Your freedom – my freedom – is NOT free, my friend!  Brave men and women have died to protect and provide that freedom.  They must NEVER be forgotten!  RJ Heller said, “In the aftermath, we are because they were.”  Martin Luther King Jr. said, “In the end, we will remember not the words of our enemies, but the silence of our friends.” Joseph Campbell said, “A hero is someone who has given his or her life to something bigger than oneself.” THAT is who we need to honor and remember this weekend – the HEROES!

When I was working in radio full time, I read a poem on the air every Memorial Day, and every Veteran’s Day.  I found that the first few times I read it, it was very difficult to read and not get emotional.  I eventually recorded it with “America the Beautiful” playing behind me.  I am no longer on the radio every day, so this is a good time, and the appropriate blog to share it in.

Just a Common Soldier (A Soldier Died Today)

by A. Lawrence Vaincourt

He was getting old and paunchy and his hair was falling fast,
And he sat around the Legion, telling stories of the past.
Of a war that he had fought in and the deeds that he had done,
In his exploits with his buddies; they were heroes, every one.

And tho’ sometimes, to his neighbors, his tales became a joke,
All his Legion buddies listened, for they knew whereof he spoke.
But we’ll hear his tales no longer for old Bill has passed away,
And the world’s a little poorer, for a soldier died today.

Information shown
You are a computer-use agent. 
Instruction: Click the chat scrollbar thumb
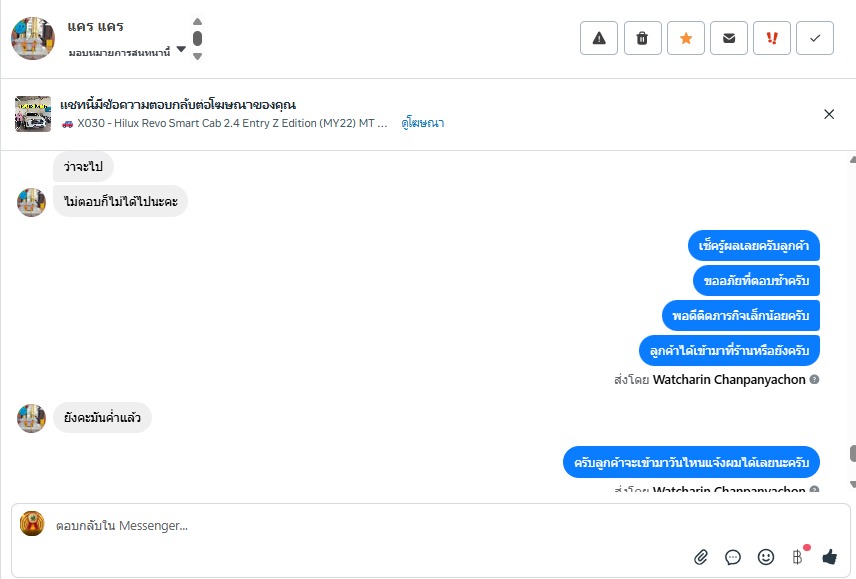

Written tasks
• a. Retype the Memorial Day post word for word, beginning at the words that include "by A. Lawrence" and stopping after "soldier died today.".
• b. In the Memorial Day post, what song played in the background when the writer recorded the poem?

In response
• a.
by A. Lawrence Vaincourt

He was getting old and paunchy and his hair was falling fast,
And he sat around the Legion, telling stories of the past.
Of a war that he had fought in and the deeds that he had done,
In his exploits with his buddies; they were heroes, every one.

And tho’ sometimes, to his neighbors, his tales became a joke,
All his Legion buddies listened, for they knew whereof he spoke.
But we’ll hear his tales no longer for old Bill has passed away,
And the world’s a little poorer, for a soldier died today.

• b. "America the Beautiful"